Single by Bobby Vinton

from the album There! I've Said It Again
- B-side: "Warm and Tender"
- Released: February 1964
- Recorded: October 23, 1963
- Genre: Pop
- Length: 2:42
- Label: Epic
- Songwriters: Frank Daniels & Dorothy Daniels

Bobby Vinton singles chronology
| "There! I've Said It Again" (1963) | "My Heart Belongs to Only You" (1964) | "Tell Me Why" (1964) |

= My Heart Belongs to Only You =

"My Heart Belongs to Only You" is a song written by Frank Daniels & Dorothy Daniels. Bette McLaurin and June Christy both released versions of the song in 1952.
In 1953, the song reached No. 27 on Cash Boxs chart of "The Nation's Top 50 Best Selling Records", in a tandem ranking of June Christy, Bette McLaurin, these versions were marked as bestsellers.

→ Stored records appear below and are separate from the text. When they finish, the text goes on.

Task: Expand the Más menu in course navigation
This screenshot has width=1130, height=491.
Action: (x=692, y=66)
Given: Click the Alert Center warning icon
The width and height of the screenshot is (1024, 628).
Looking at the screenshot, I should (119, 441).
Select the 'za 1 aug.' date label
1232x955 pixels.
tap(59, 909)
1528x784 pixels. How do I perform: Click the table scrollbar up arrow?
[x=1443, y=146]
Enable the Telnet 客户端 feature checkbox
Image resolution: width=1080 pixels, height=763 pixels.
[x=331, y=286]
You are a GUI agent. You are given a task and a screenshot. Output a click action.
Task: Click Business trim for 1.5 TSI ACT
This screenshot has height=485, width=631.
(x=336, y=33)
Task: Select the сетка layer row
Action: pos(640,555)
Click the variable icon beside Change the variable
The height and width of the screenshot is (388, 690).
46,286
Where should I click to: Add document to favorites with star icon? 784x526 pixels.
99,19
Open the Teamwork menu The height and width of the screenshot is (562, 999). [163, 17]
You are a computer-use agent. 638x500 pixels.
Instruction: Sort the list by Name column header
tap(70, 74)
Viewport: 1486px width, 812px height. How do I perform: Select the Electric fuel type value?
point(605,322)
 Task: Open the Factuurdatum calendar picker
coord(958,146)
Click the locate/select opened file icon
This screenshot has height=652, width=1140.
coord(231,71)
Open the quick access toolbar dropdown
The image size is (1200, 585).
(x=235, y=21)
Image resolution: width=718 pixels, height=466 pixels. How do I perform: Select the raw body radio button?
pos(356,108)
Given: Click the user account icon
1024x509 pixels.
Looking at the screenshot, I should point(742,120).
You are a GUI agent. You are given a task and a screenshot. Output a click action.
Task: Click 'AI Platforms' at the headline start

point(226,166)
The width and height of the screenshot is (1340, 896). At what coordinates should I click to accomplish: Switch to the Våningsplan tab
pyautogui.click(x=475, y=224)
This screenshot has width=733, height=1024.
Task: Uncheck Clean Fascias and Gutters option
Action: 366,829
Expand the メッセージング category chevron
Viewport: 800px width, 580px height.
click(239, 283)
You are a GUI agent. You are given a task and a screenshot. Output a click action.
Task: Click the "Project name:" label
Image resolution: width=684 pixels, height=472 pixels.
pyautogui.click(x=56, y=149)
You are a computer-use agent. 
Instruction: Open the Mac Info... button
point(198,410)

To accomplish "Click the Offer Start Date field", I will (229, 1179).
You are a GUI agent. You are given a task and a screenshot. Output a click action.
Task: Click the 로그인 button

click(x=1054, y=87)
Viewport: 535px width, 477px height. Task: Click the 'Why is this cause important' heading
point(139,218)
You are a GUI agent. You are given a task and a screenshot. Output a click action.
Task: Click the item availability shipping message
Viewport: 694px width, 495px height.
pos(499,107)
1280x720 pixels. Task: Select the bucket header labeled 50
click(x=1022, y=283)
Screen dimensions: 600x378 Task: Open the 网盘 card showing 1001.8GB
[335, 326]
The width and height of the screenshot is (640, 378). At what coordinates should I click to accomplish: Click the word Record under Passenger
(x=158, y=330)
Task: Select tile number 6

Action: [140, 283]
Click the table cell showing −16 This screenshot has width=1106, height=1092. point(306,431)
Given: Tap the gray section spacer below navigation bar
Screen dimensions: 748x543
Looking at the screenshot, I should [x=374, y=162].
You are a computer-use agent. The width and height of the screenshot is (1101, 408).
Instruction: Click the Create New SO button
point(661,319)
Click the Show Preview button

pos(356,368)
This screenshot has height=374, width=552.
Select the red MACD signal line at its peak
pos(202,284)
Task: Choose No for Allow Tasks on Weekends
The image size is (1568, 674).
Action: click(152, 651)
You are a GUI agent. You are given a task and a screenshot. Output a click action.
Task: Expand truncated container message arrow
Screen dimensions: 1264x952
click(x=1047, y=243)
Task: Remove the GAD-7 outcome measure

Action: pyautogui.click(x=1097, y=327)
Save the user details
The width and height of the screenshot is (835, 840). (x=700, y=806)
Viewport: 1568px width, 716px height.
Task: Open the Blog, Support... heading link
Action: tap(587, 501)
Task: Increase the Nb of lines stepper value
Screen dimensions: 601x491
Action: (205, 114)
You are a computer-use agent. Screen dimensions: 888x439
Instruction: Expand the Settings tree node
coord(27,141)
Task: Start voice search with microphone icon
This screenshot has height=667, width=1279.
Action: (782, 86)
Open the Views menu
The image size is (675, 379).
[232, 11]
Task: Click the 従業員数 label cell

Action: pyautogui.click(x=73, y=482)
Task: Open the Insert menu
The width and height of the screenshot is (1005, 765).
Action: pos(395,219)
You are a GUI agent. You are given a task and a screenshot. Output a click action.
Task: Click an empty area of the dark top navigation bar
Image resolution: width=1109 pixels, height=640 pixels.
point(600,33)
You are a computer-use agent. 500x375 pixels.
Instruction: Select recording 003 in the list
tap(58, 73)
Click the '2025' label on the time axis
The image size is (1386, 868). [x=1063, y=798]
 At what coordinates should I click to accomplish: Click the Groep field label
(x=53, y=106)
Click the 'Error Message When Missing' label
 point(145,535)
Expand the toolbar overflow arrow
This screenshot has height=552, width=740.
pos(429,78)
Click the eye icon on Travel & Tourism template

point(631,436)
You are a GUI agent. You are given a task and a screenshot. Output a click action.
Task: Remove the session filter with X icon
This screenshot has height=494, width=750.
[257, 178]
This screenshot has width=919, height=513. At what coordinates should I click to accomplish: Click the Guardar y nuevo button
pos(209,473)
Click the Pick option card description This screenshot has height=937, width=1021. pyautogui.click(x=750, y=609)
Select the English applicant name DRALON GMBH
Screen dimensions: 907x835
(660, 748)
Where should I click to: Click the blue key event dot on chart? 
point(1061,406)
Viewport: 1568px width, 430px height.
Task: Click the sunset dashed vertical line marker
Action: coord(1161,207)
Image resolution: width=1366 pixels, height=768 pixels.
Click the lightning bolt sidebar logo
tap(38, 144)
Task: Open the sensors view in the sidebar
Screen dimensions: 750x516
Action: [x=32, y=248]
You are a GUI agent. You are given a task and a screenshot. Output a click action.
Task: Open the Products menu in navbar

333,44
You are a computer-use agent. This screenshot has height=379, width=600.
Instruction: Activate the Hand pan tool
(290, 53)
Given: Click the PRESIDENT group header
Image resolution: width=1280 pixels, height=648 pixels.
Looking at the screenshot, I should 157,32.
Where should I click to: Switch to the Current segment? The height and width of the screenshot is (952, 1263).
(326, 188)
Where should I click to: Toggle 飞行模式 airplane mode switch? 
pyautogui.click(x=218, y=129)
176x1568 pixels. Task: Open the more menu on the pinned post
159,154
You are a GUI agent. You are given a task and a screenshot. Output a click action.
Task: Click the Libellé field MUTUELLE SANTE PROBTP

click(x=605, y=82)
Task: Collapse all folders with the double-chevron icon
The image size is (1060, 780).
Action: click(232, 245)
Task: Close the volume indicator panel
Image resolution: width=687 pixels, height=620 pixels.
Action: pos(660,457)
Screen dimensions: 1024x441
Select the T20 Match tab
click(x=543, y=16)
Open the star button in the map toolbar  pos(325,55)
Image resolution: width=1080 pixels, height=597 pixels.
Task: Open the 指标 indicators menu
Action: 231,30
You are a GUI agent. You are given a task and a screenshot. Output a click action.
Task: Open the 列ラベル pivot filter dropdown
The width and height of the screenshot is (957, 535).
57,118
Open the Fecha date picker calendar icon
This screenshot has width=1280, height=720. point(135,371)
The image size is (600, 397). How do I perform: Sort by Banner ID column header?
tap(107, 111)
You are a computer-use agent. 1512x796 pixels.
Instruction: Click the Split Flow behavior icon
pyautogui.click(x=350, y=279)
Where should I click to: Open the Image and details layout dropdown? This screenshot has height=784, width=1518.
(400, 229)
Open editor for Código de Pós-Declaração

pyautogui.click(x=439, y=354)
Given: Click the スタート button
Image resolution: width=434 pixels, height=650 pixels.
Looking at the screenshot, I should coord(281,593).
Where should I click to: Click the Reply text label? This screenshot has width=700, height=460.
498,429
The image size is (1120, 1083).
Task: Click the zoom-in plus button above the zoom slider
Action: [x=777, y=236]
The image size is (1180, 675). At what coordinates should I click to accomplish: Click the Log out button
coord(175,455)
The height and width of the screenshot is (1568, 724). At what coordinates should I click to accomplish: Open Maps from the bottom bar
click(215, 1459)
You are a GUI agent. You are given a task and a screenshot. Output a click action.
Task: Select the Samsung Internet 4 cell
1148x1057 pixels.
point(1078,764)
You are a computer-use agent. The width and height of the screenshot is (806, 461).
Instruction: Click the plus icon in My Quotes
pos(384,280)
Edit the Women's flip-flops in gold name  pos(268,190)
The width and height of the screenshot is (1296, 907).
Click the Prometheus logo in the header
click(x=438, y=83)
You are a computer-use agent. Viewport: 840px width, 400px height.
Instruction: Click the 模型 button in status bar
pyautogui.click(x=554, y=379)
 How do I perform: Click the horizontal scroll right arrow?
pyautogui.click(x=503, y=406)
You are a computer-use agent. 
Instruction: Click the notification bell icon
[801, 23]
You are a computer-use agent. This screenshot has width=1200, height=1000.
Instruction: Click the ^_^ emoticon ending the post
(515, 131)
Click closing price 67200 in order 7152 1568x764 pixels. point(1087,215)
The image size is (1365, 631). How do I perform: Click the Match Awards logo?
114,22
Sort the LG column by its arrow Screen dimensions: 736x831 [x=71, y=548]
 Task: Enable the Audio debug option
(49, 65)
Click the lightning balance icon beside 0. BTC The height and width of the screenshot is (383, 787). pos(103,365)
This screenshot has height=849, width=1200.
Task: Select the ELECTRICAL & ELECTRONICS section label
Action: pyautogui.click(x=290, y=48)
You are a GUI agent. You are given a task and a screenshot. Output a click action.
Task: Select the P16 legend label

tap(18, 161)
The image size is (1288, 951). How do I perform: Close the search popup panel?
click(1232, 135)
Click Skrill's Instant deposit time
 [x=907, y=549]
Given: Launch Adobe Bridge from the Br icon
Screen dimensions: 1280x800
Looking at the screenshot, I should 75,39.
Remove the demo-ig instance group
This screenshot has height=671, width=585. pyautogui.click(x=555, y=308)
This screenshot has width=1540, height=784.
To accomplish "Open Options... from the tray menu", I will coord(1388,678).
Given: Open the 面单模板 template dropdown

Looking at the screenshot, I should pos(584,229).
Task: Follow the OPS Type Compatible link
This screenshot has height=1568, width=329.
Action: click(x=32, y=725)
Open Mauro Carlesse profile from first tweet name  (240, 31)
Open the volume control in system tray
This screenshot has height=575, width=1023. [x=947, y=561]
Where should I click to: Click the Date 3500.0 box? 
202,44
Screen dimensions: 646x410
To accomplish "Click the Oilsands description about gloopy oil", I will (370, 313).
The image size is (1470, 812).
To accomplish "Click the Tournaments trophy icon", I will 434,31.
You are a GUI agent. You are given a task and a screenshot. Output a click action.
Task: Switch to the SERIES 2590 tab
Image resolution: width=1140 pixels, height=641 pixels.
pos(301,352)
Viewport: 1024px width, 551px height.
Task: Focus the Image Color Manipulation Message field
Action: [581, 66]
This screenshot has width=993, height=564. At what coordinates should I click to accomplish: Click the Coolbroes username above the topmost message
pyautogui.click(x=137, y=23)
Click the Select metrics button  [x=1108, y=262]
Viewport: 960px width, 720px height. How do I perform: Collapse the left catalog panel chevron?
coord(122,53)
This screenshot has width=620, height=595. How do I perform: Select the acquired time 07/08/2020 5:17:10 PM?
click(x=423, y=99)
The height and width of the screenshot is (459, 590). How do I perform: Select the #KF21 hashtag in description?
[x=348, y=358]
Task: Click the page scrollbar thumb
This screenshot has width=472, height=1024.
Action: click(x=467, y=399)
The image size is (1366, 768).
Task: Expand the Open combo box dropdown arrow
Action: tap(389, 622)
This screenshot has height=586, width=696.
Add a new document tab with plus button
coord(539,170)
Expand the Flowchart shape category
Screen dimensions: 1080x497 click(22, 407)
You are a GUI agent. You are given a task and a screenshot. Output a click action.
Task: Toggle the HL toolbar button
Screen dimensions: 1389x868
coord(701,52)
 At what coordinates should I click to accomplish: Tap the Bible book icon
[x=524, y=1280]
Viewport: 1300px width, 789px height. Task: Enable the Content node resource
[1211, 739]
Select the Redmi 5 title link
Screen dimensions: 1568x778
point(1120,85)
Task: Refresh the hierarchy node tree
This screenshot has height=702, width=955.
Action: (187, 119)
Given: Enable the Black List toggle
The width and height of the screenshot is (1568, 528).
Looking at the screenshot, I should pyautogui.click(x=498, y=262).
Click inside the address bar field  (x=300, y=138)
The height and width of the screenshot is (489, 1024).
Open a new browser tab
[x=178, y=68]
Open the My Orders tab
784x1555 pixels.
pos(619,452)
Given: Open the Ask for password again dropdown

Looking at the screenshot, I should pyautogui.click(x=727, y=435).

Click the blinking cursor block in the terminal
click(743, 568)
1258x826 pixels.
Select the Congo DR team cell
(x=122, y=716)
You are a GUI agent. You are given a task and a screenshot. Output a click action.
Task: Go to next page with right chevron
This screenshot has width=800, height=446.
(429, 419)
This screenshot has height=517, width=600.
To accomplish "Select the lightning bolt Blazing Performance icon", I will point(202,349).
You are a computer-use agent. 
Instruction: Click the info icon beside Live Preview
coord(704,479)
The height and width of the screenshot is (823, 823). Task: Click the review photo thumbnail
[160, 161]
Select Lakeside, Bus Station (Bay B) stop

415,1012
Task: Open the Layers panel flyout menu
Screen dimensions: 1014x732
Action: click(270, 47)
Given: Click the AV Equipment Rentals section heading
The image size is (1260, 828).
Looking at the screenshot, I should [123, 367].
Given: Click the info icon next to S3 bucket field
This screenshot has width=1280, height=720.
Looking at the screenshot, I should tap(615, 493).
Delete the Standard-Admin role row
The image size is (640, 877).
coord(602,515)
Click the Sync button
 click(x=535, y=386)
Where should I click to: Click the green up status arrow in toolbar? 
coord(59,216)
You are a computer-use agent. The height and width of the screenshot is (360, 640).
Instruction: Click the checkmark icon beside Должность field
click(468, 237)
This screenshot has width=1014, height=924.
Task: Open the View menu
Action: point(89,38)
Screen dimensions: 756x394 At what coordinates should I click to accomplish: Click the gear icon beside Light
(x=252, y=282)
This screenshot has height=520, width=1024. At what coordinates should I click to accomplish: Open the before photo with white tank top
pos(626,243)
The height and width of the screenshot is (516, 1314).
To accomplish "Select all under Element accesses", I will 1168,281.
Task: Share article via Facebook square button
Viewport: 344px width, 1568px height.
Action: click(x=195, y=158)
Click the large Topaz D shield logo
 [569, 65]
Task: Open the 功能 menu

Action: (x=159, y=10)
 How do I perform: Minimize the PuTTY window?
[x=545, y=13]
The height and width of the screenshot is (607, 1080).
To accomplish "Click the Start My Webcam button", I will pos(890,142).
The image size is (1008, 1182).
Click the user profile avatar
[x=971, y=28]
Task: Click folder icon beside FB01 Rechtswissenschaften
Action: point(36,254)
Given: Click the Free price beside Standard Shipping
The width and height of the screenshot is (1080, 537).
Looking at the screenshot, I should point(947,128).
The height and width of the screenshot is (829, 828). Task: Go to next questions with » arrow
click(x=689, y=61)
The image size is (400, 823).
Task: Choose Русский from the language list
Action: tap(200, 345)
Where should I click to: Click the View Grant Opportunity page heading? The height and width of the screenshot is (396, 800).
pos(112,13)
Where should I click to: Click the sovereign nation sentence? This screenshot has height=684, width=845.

==Bobby Vinton recording==
The most successful version of the song was recorded by Bobby Vinton on October 23, 1963, and released in February 1964, backed by arranger/conductor Stan Applebaum, and which was released in February 1964. It was released as a single and on the album There! I've Said It Again. Bobby Vinton's version spent nine weeks on the Billboard Hot 100 chart, peaking at No. 9, while reaching No. 2 on Billboards Middle-Road Singles chart, No. 8 on the Cash Box Top 100, No. 8 on the Music Vendor Top 100 Pop chart, and No. 15 on Canada's CHUM Hit Parade.

===Charts===

| Chart (1964) | Peak position |
|---|---|
| U.S. Billboard Hot 100 | 9 |

==Other recordings==
- In 1953, Arbee Stidham, and Terry Timmons both recorded versions of the song.
- Mary Swan released a version of "My Heart Belongs to Only You" in 1958. Swan performed the song on Dick Clark's American Bandstand.
- Jackie Wilson released a version of "My Heart Belongs to Only You" in 1961, which spent six weeks on the Billboard Hot 100 chart, peaking at No. 65, while reaching No. 48 on the Cash Box Top 100.
- The Standards released their version in 1963 on Chess Records.
- The Twilights released their version in 1959 on Finesse Records. The Twilights later became The Embers that recorded the minor hit "Solitaire" in 1961.
- The 1989 song "All I Want For Christmas is You" by Vince Vance & the Valiants employs a melody that is loosely based on this song.